■ **WHAT IS REQUIRED**:
The copy you produce must hold every record exactly, and none of the images.

■ **DATA EXCERPTS**:
---

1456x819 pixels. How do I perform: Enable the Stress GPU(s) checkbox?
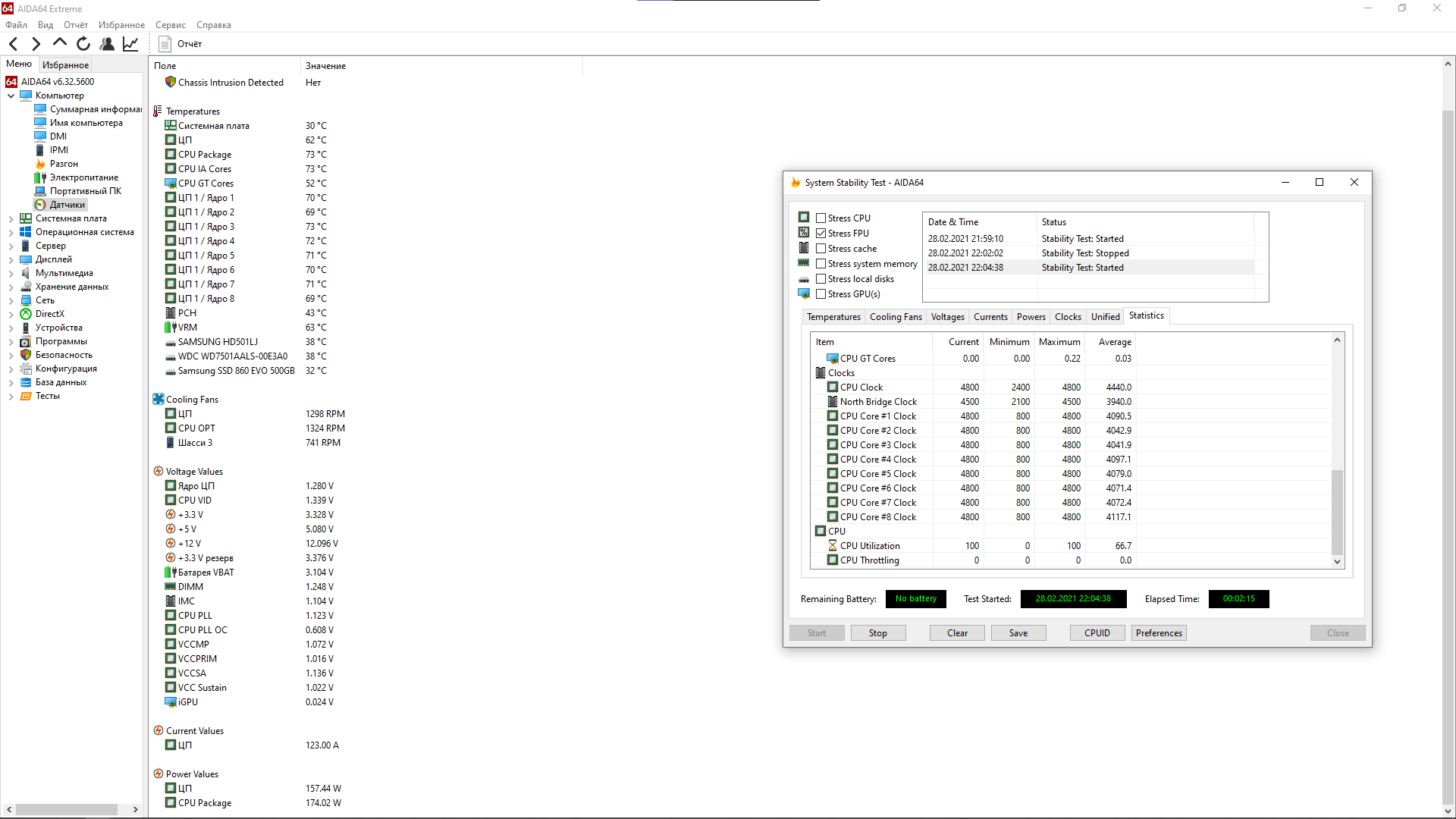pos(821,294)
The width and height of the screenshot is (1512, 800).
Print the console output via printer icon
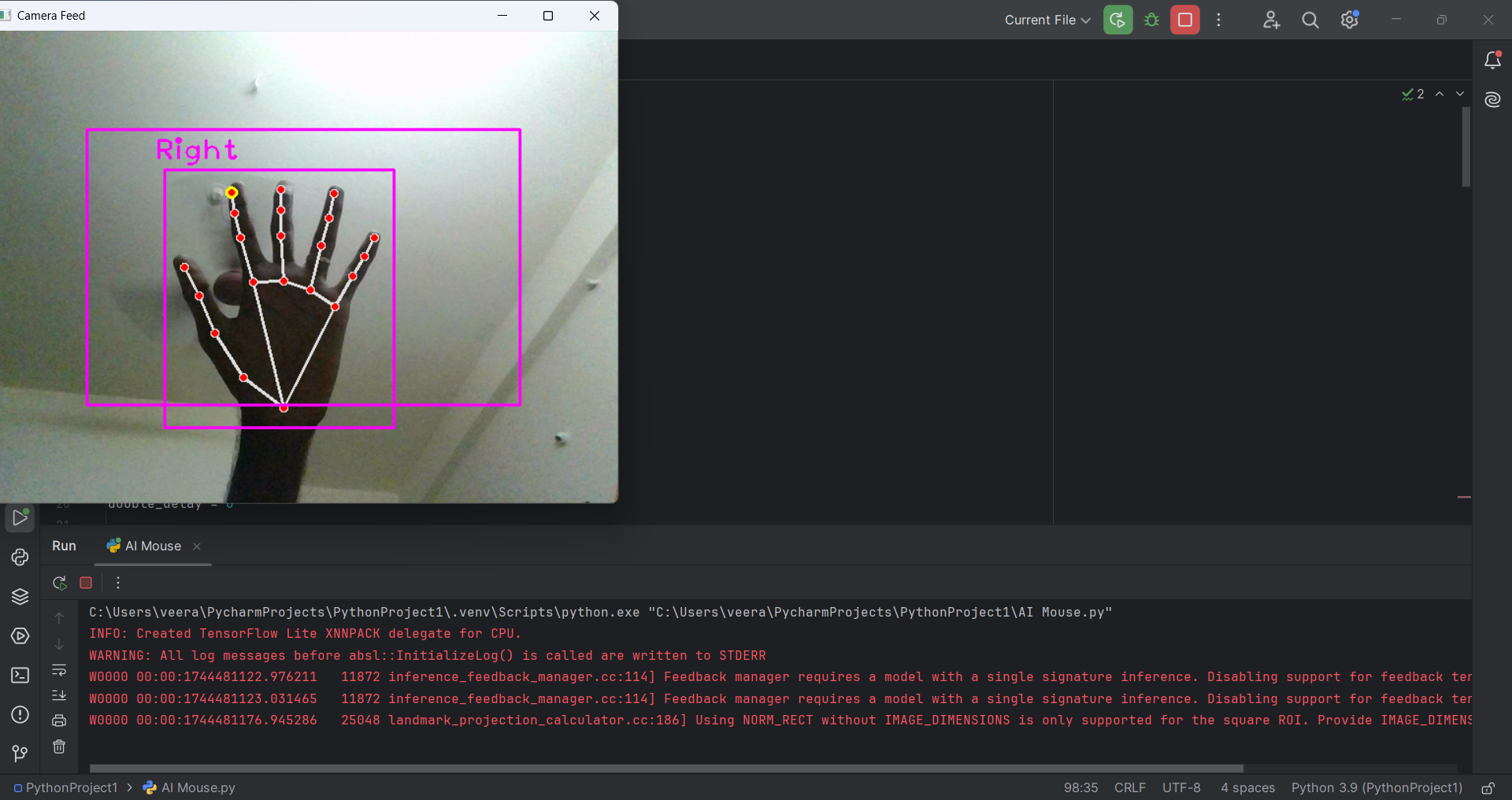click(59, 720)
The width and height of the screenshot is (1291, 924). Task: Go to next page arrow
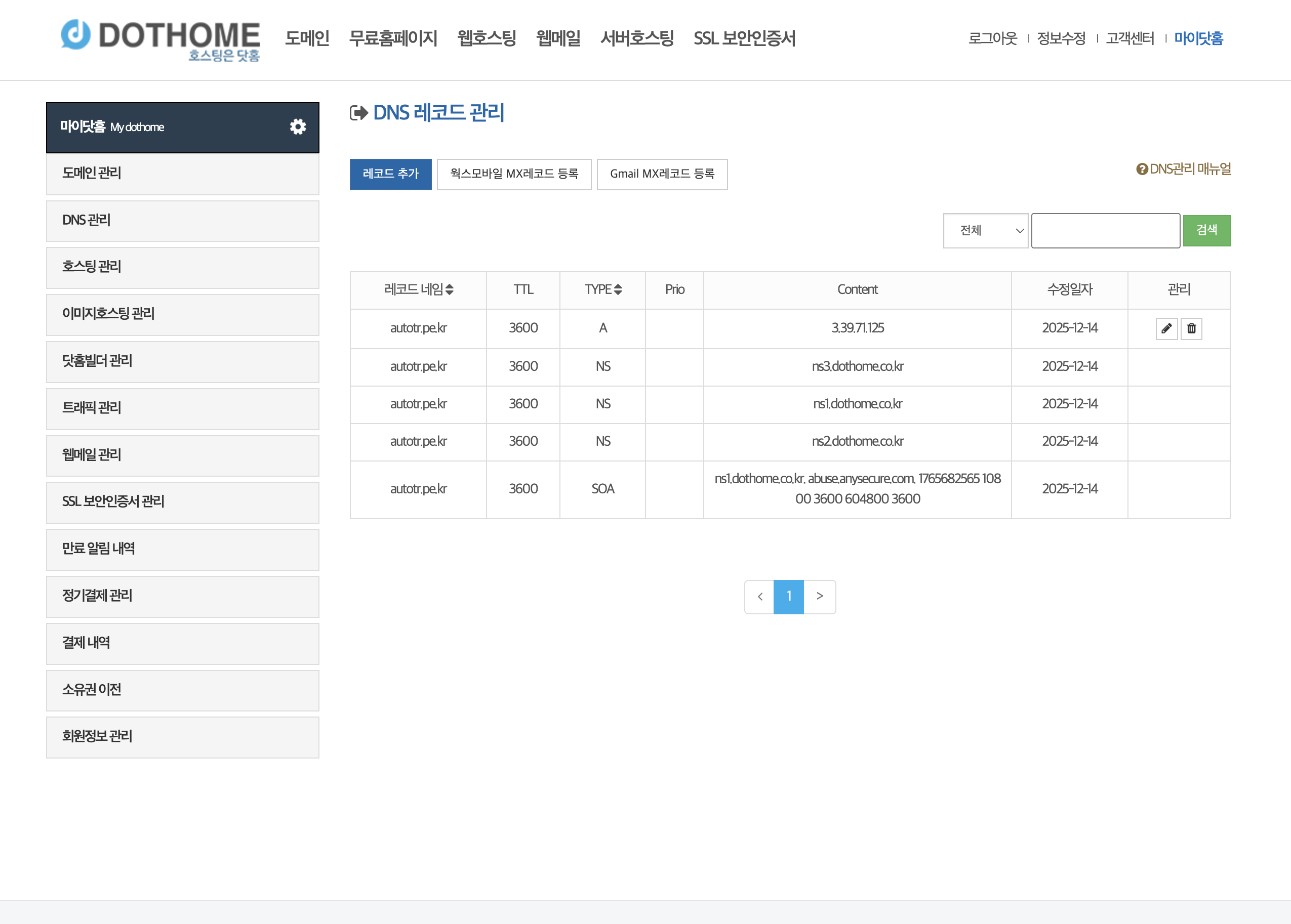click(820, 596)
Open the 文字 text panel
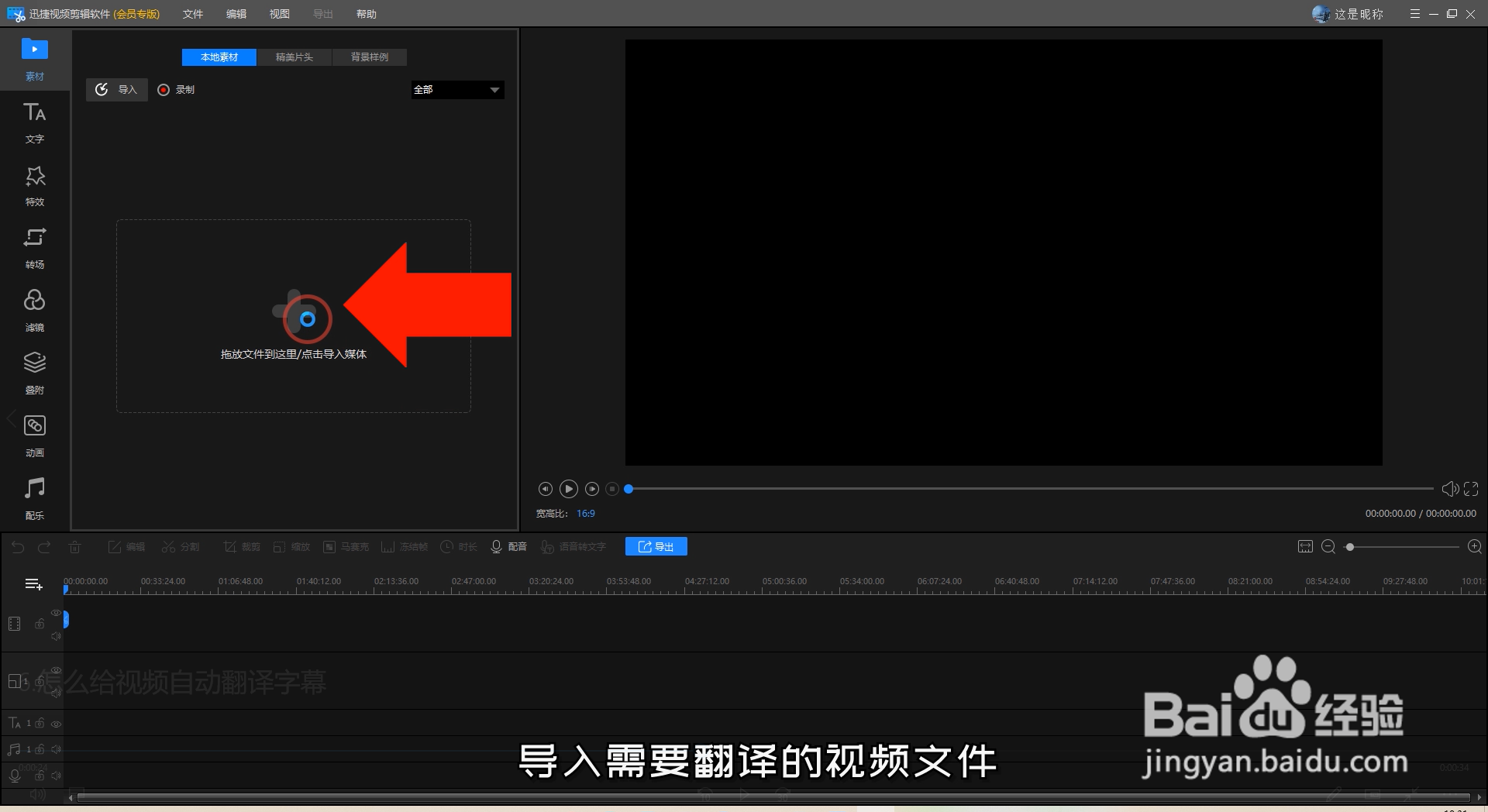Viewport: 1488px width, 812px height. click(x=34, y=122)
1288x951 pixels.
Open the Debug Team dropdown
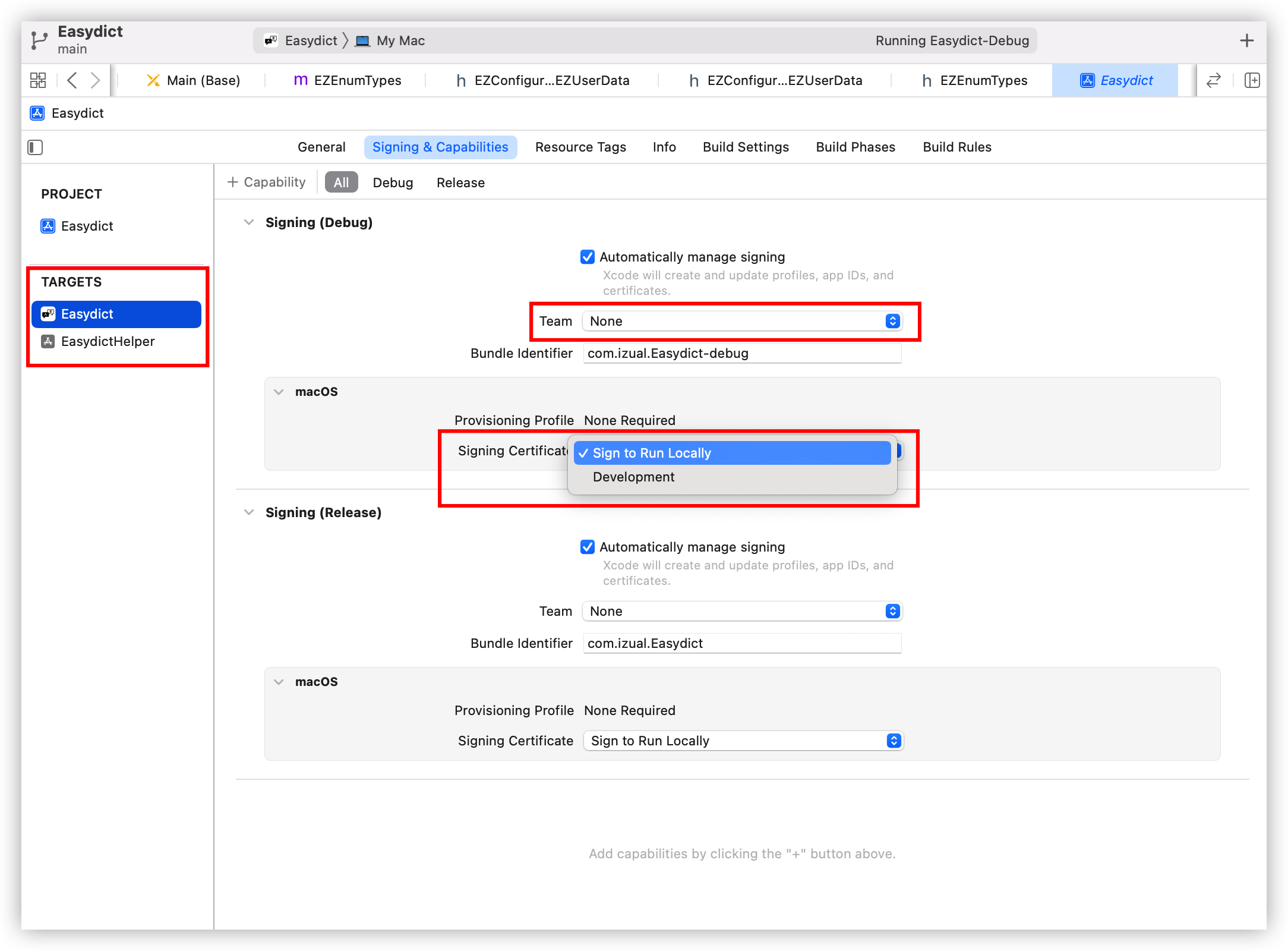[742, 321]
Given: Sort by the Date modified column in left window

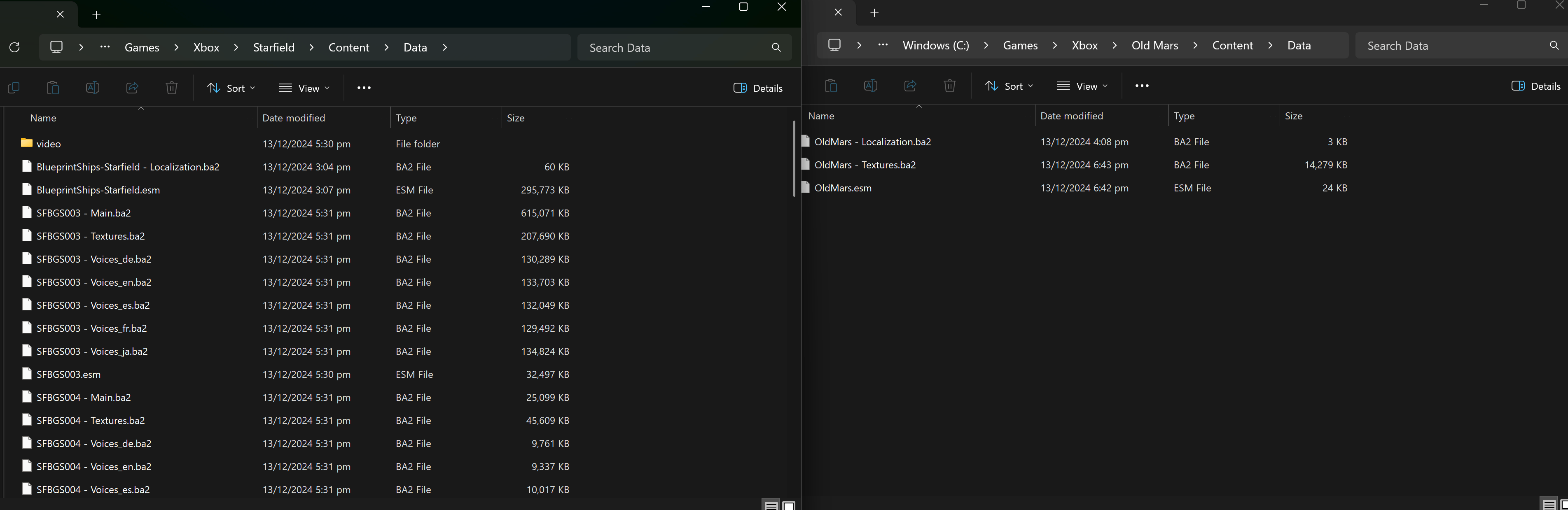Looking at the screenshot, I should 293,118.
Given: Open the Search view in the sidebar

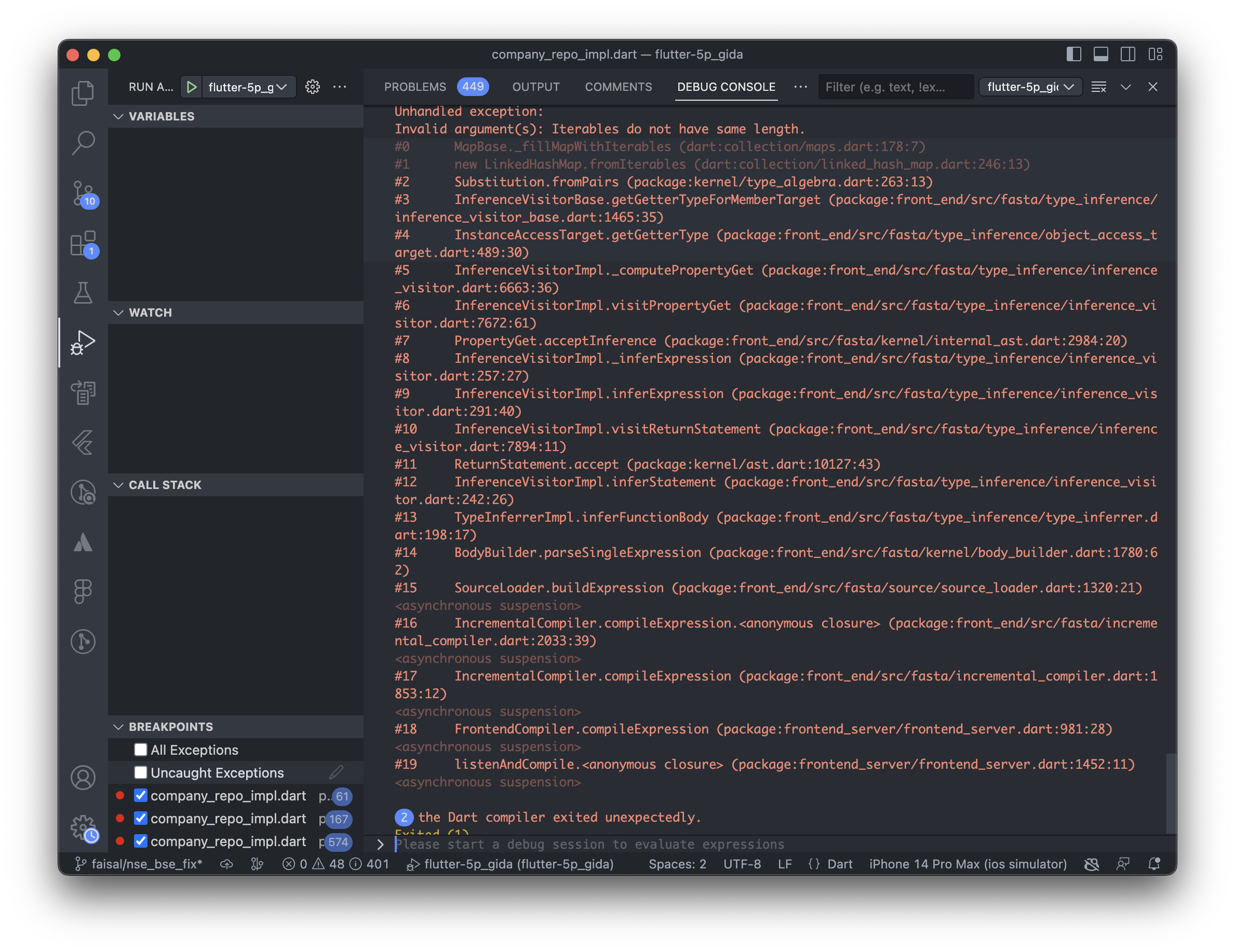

---

■ **EXERCISE SOLUTION**:
1456x819 pixels. How do I perform: Enable the Stress GPU(s) checkbox?
pos(821,294)
The width and height of the screenshot is (1512, 800).
Print the console output via printer icon
click(59, 720)
The width and height of the screenshot is (1291, 924). Task: Go to next page arrow
click(820, 596)
Open the 文字 text panel
Viewport: 1488px width, 812px height. click(x=34, y=122)
1288x951 pixels.
Open the Debug Team dropdown
[742, 321]
Given: Sort by the Date modified column in left window

Looking at the screenshot, I should 293,118.
Given: Open the Search view in the sidebar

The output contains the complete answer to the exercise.